Ils fouillent minutieusement toutes les voitures qui passent. Par ailleurs, les femmes au foyer préparent les repas et le thé et fournissent en tabac ces hommes et ces enfants.
« Nous passons toute la nuit ensemble, nous nous relayons pour assurer la protection de nos voisins face aux bandes armées du clan Ben Ali et pour passer le temps, nous apprenons à discuter des sujets politiques et bien évidemment ceux de l’avenir du pays. D’un autre côté, notre syndicat s’est chargé de nous organiser en postes : le pemier:de18h à 2h, le second de 2h à 6h du matin. L’ambiance est vraiment formidable »,nous a confie Adel Mansour, lycéen.

✔ Tout reprend
Nul ne peut nier la valeur de ces dates 14,15 et16 janvier. Un évènement qui restera présent dans nos mémoires. Il s’agit en effet de la révolution populaire qui a été initiée et conduite par les jeunes. « C’est un événement que nous ne pouvions imaginer dans les plus beaux de nos rêves, c’est un changement réel et pas seulement un changement de façade. Désormais, nous avons organisé le comité de vigilance pour nous défendre contre les pilleurs et rétablir la tranquillité et la sécurité parmi citoyens », a expliqué Anwar Ayari, un maitrisard.

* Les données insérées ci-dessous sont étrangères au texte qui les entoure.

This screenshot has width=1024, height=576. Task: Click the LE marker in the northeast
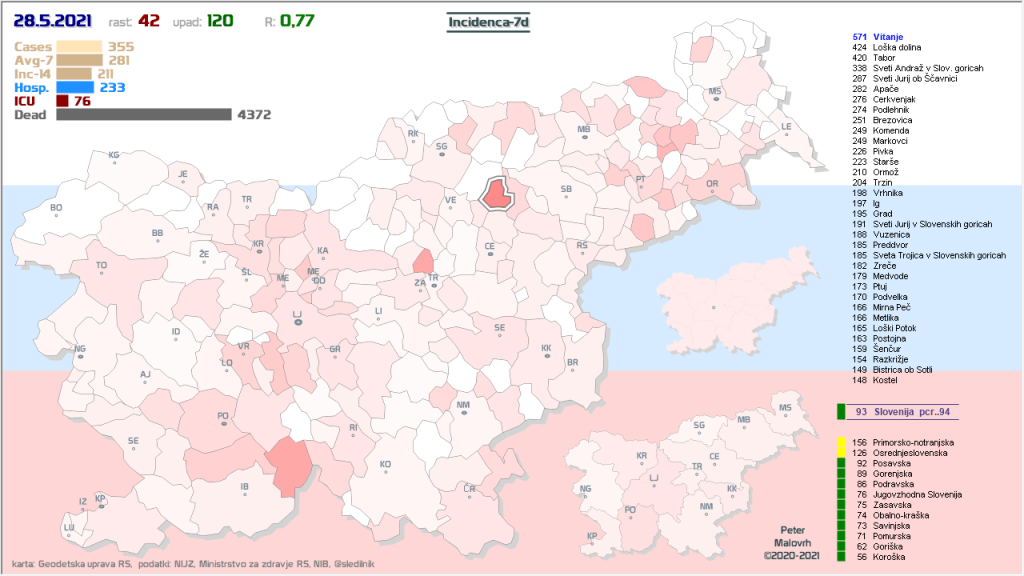tap(786, 129)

« Avant tout, je veux saluer la mémoire de Mohamed Bouazizi, qui n’avait pas pu supporter l’injustice et qui grâce à lui nous célébrons cette révolution. Mohamed Bouazizi, le jeune homme qui s’est immolé par le feu, plutôt que de faire violenter les autres. Je suis un membre du comité de quartier. Je passe toute la nuit avec mes voisins. Il est vrai que c’est fatiguant, mais la liberté n’a pas de prix. Nous sommes disposés à le payer. L’essentiel est de protéger la Tunisie’’ Tahia Tounès’’, a déclaré avec enthousiasme Anis Taboubi, jeune, élève âgé de 17 ans. Nous comptons sur la solidarité et l’appui de nos amis », a ajouté Anis.

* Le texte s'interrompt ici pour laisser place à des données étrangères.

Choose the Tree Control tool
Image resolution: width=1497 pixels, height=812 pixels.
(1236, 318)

Certes, le retour à l’état initial est au lent, mais tout est entrain de reprendre : la réouverture des écoles et des universités et la reprise des activités culturelles et sportives, un sentiment de sécurité qui encourage les gens à reprendre peu à peu leurs activités habituelles.
La nuit du lundi au mardi est un peu calme, le couvre feu est ramené de 18h à 5h.30. L’ambiance est beaucoup moins tendue que les nuits précédentes. Peu d’alertes, le comité de vigilance est là « et malgré ce calme, nous avons veillé jusqu’à 4h30 du matin et nous avons laissé quelques voisins pour continuer la garde jusqu’à 5h30 et retirer les barricades. Nous étions très vigilants face aux pilleurs et aux milices qui ont semé le chaos, mais ils ne gagneront pas la partie », a ajouté Hakim Ben Fraj.